▶ TEXT SHOWN
▼
How prepared a codebase and environment are for agents.
New third-party tests put MiniMax M2.7 at a 34% hallucination rate, roughly 65 tps, and 27.04% on Vibe Code Bench while users pushed it through physics-heavy web demos. It looks increasingly viable for agent workflows, but performance still swings by task and harness.
Google DeepMind and Kaggle opened a global challenge to build cognitive benchmarks across learning, metacognition, attention, executive function, and social cognition. Join if you work on evals and want reusable tasks with human baselines instead of another saturated leaderboard.
Manus moved from a cloud sandbox onto local machines with My Computer, a desktop app that can organize files, run commands, and build apps on macOS and Windows. Use it if you want agent workflows over private local data and hardware instead of a remote browser sandbox.
Factory released an analytics layer for teams deploying coding agents, surfacing usage, tool calls, activity, and productivity from tokens through pull requests. Use it if you need ROI, readiness, and cost visibility as agent adoption scales.
supermemory launched a CLI that exposes platform actions directly to agents and added scoped agent access with tag-level permissions plus audit logs. Use it to wire memory into agent loops without granting a full account.
Third-party MRCR v2 results put Claude Opus 4.6 at a 78.3% match ratio at 1M tokens, ahead of Sonnet 4.6, GPT-5.4, and Gemini 3.1 Pro. If you are testing long-context agents, measure retrieval quality and task completion, not just advertised context window size.
▲
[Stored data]
▼
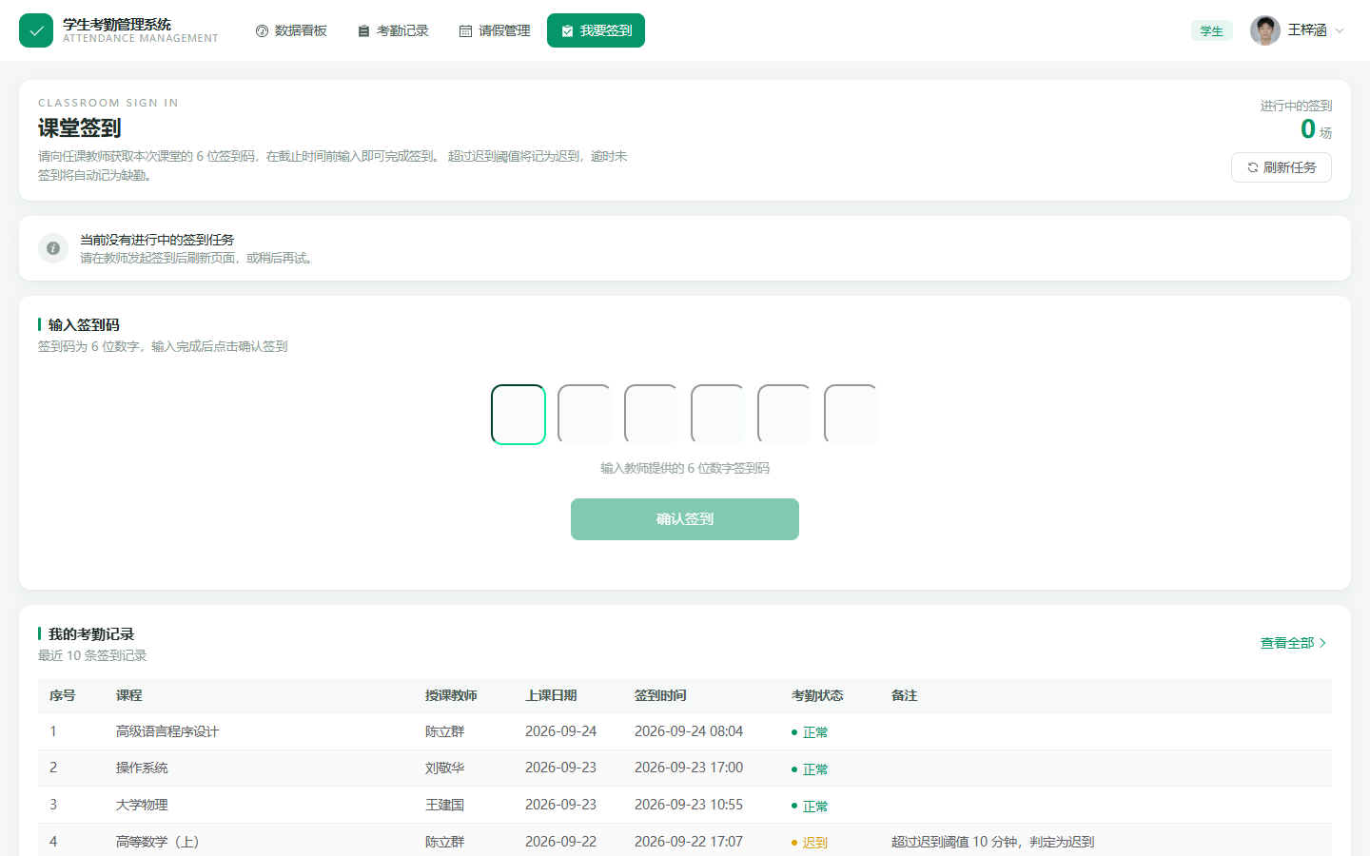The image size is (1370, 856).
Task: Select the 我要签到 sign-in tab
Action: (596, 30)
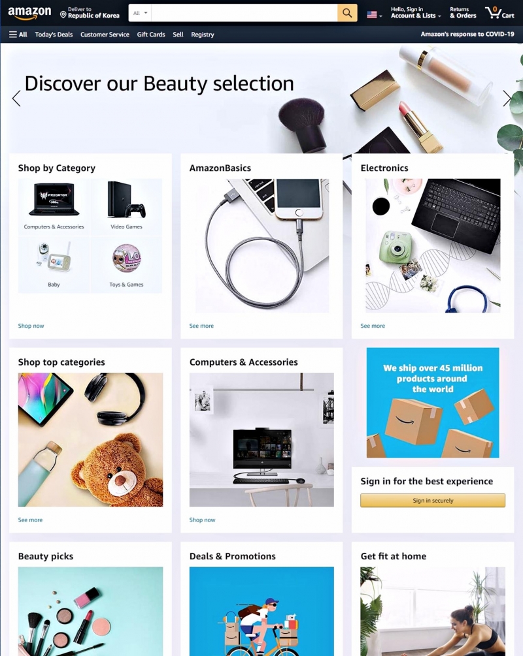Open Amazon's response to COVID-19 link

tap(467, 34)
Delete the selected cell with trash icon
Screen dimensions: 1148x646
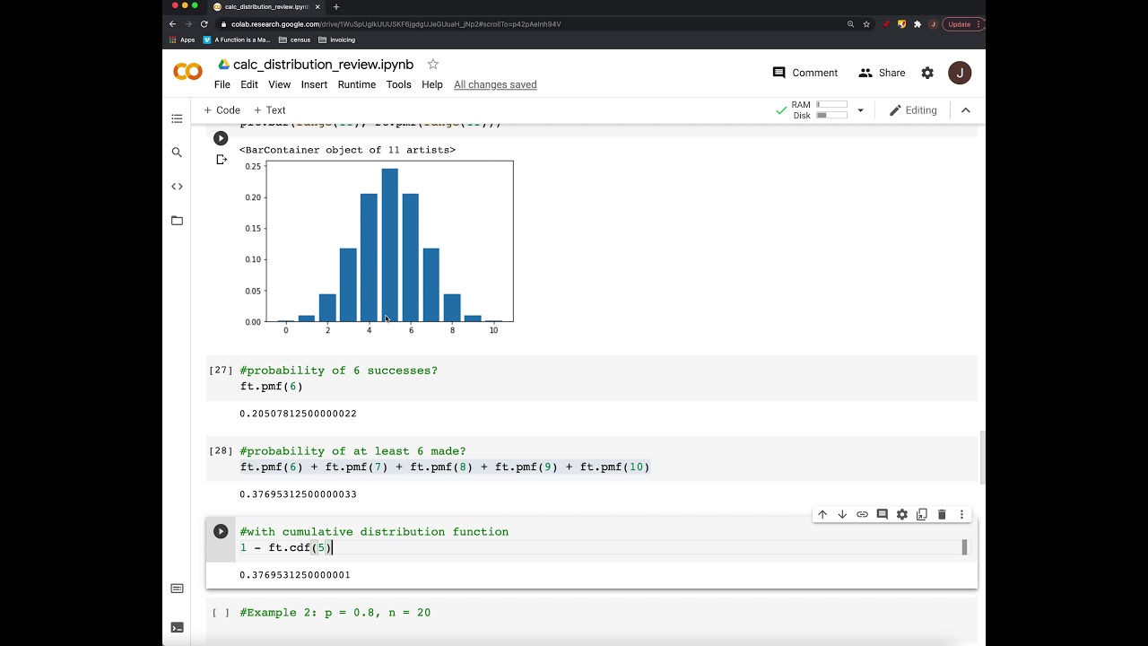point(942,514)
▲
▼
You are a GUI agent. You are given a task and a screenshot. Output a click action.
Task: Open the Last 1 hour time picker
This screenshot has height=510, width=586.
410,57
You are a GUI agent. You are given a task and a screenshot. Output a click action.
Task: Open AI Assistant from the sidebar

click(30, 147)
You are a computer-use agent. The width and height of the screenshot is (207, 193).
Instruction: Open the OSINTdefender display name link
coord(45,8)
▲
▼
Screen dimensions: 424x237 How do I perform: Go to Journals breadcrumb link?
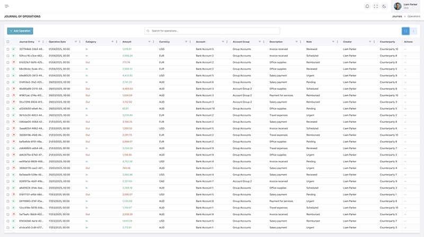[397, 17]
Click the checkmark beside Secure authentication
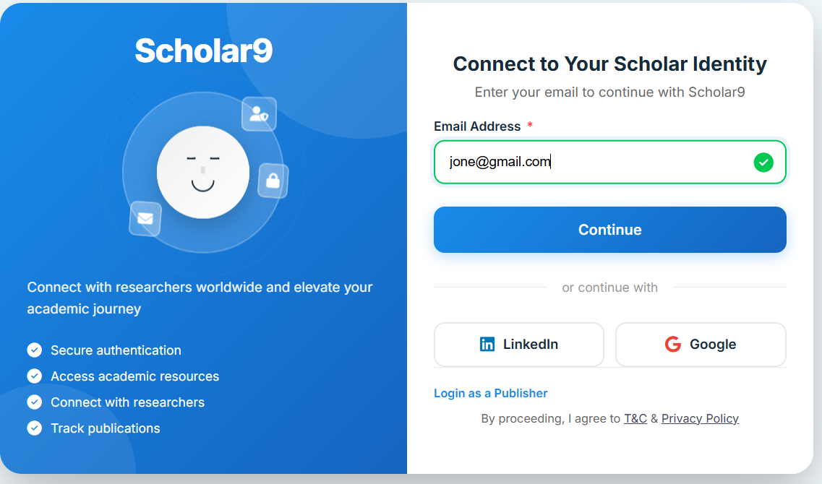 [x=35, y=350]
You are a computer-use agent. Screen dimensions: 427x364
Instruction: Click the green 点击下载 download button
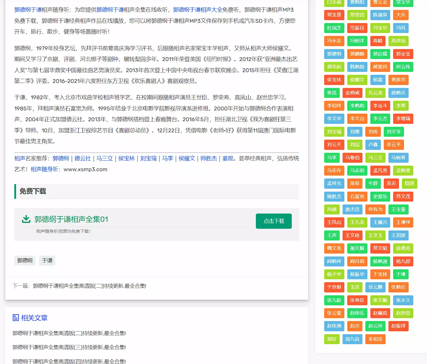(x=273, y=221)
▲
▶ PROBLEMS AND TASKS
1/ Which cognitive areas does the agent news roundup list for the Google DeepMind and Kaggle benchmark challenge?
2/ Write what comes next in the agent news roundup, picking up after the item on Claude Opus 4.6.
These stored data entries have no connection to the agent news roundup.

▶ RESPONSES TO THE TASKS
1/ Learning, metacognition, attention, executive function, and social cognition.

2/
Markov AI released Computer Use Large on Hugging Face with 48,478 screen recordings spanning about 12,300 hours across six professional apps. Use it to train and evaluate GUI agents on real software workflows with a large CC-BY dataset.
Tiiny claims its pocket-sized local AI server can run open models up to 120B and expose an OpenAI-compatible local API without token fees. Privacy-sensitive teams should validate throughput and model quality before deploying always-on local agents.
NVIDIA released Nemotron 3 Super, a 120B open model with 1M-token context and a hybrid architecture tuned for agent workloads, then landed it in Perplexity and Baseten. Try it if you need an open-weight long-context option that is already available in hosted stacks.
Meta acquired Moltbook and is bringing its founders into Meta Superintelligence Labs as it bets on agent identity and social coordination layers. Watch how Meta productizes registry, verification, and cross-agent discovery for agent ecosystems.
Nous Research released a self-evolution package for Hermes Agent that uses DSPy and GEPA to optimize skills, prompts, and code, and reported a phase-one score increase from 0.408 to 0.569 on one skill. Agent teams can study the repo for fallback model, memory, and self-improvement loop patterns.